Die Welt: Aber Planwirtschaft kann doch auch nicht die Lösung sein.

Bouillon: Wir müssen wie nach dem Krieg, als alles zerbombt war, am Reißbrett planen: Wo entsteht die Stadt A, wo entsteht die Stadt B? Wo schaffen wir neue Infrastruktur, und wo können wir andocken? Da muss sich die Bundesregierung mit den Landesbauministern zusammensetzen. Wir brauchen ein Planungsrecht, das uns erlaubt, den Kommunen den Bau von Wohnungen zu gestatten. Sonst sagt unter Umständen der eine oder andere Gemeinderat: Was, eine Siedlung für 100 Syrer? Wollen wir nicht.

Die Welt: Wie könnte der nächste Schritt aussehen?

Bouillon: Ich habe Bauträger beauftragt, mir Modelle für die Unterbringung von Einzelpersonen und Familien in verschiedenen Zusammensetzungen zu erstellen und durchzurechnen. In einfacher Holzschnellbauweise ist die Wirtschaft in der Lage, sehr schnell Tausende von Menschen unterzubringen. Solche Container sind in drei bis dreieinhalb Monaten gebaut. Das kann man überall in Deutschland machen. In neun Containern können 40 Leute menschenwürdig untergebracht werden.

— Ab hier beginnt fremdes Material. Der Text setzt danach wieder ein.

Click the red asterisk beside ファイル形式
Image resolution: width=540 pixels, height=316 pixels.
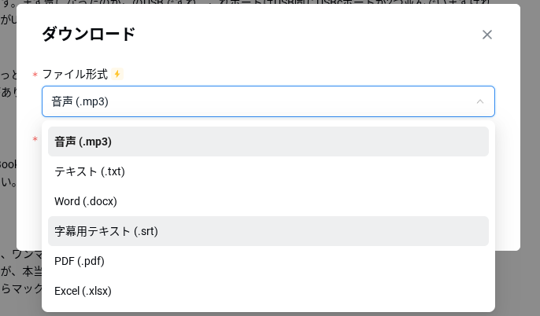(35, 75)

Wir gehen von 10.000 Menschen im Saarland aus, die bei uns bleiben, macht 2250 Container, verteilt auf 52 Kommunen. Die Wirtschaft steht Gewehr bei Fuß, weil die Firmen wissen, dass sie Geld damit verdienen und den Menschen helfen können. Für zwei Millionen Menschen brauchen wir 500.000 Wohnungen. Hier ist doch Geld zu verdienen. Auf was warten wir? Fangen wir doch an.